The Illinois State Senate has just passed a bill which creates a state regulatory process for gun dealers and the NRA is telling its members that the result will be that gun shops will close down.  Our friends in Fairfax claim that this bill “creates an onerous gun dealer licensing scheme within the state.” And according to the NRA, the whole idea of state regulations for gun shops is absurd because after all, the ATF “licenses and closely monitors all FFLs and strictly enforces any infringement of federal law.”

laws             Let’s begin by getting that lie out of the way.  According to our friends at The Trace, the ATF inspects roughly 7% of all gun dealers every year.  Their stated goal is to visit each shop every three to five years. That’s how the NRA defines ‘close’ monitoring – every three to five years? And let’s remember that when the ATF goes into a shop, the only thing they can actually inspect is the federal paperwork (A&D Book, Form 4473) that has to be filled out for every sale. How a particular dealer actually runs the business, what kind of employees he hires, how he secures the inventory from theft, whether he is following any state or local ordinances that cover retailing of guns or anything else are beyond the ATF’s purview, because there’s nothing in Federal law which covers any of those issues at all.

The last time the ATF inspection team came into my shop, back in 2013, they walked around and made some recommendations about this and that; wanted to know if my video system was working (it hadn’t worked for years,) wanted to know whether my alarm system was central station, blah, blah, blah.  I could have told them to shut up and get done with their inspection because I wasn’t obligated to discuss any of those things with anyone except the police chief in my town because my state has a state gun dealer license requirement which generates a few bucks in the license fee but beyond that, nobody cares.

The proposed Illinois law, which the NRA is saying will end retail gun sales within the state (although big-box stores are exempt from its provisions) will take effect in 2020 after a Gun Dealer Licensing Board sets up shop in 2019. The Board will consist of five members, two from law enforcement agencies, a third being a federally-licensed gun dealer, the fourth being a licensed attorney and the fifth being “a representative of an advocacy group for public safety.”

And that’s what’s sticking in the NRA’s craw. Because you know and I know that this public safety advocate isn’t going to be a staff member of the NRA. He or she will no doubt be another tree-hugging, gun-grabbing liberal whose presence on the licensing board almost guarantees that the poor, woebegone gun dealer in Illinois is going to get screwed. And when it comes to getting screwed, the NRA states that in addition to all kinds of onerous regulations, gun dealers in Illinois could face “fees potentially in the thousands of dollars,” no ifs, ands, or buts.

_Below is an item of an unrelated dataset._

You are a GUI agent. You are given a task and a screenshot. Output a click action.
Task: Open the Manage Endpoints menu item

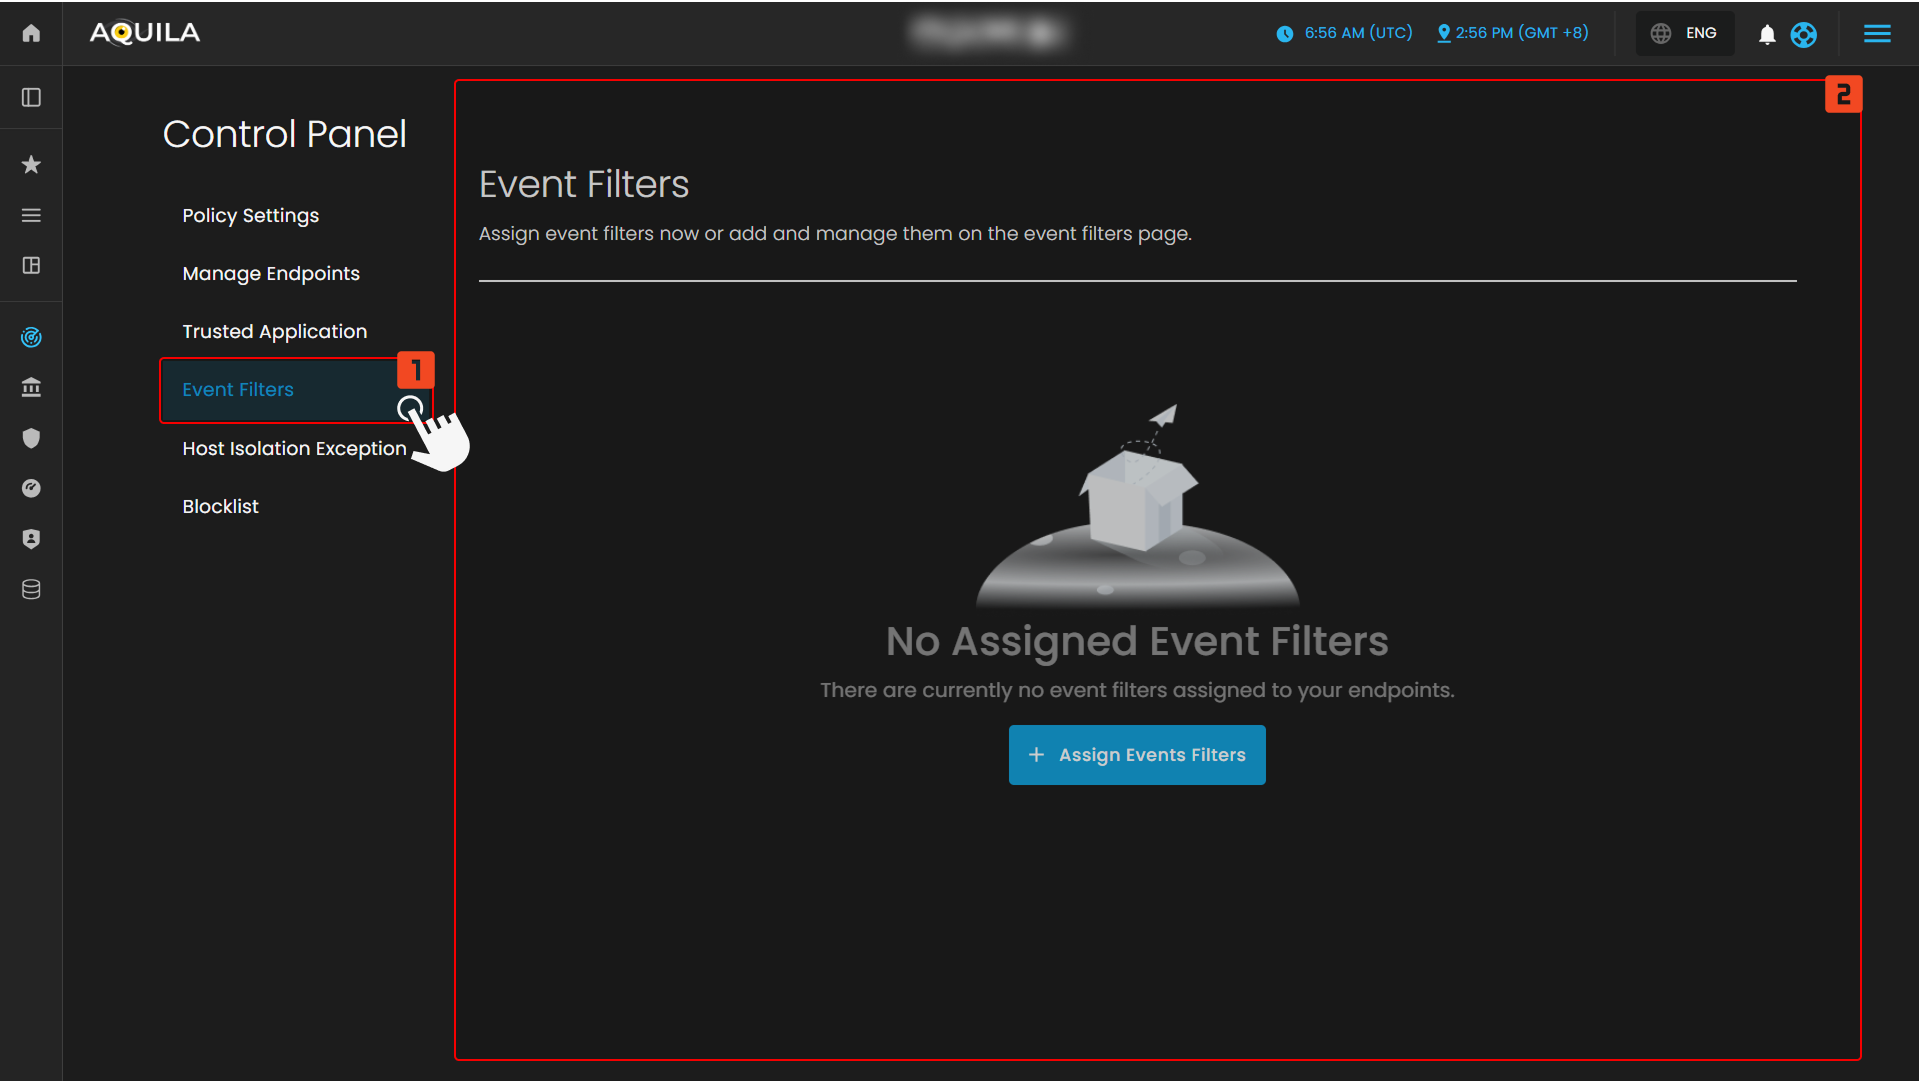pos(270,273)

There’s only one little problem. If you bother to read through the entire 45 pages of the bill, you’ll discover that the only fee which is mentioned is a $50 fee if a dealer sends in a check which bounces and can’t be cashed. The actual fee schedule for developing and implementing the law’s provisions remain to be established after the Gun Dealer Licensing Board gets to work.

Know what? The stories which appear on the NRA-ILA website about gun laws increasingly remind me of the tweets pushed out each day by President Adolf Trump. Not only don’t the NRA-ILA bear any relationship to reality, but they contain content which is contradicted again and again by a simple reading of the relevant legal text.

I know, I know. The NRA’s self-appointed task is to protect its members from any threat to their 2nd-Amendment ‘rights.’ But the 2nd Amendment doesn’t say anything about whether you can buy a gun, just that you can own one.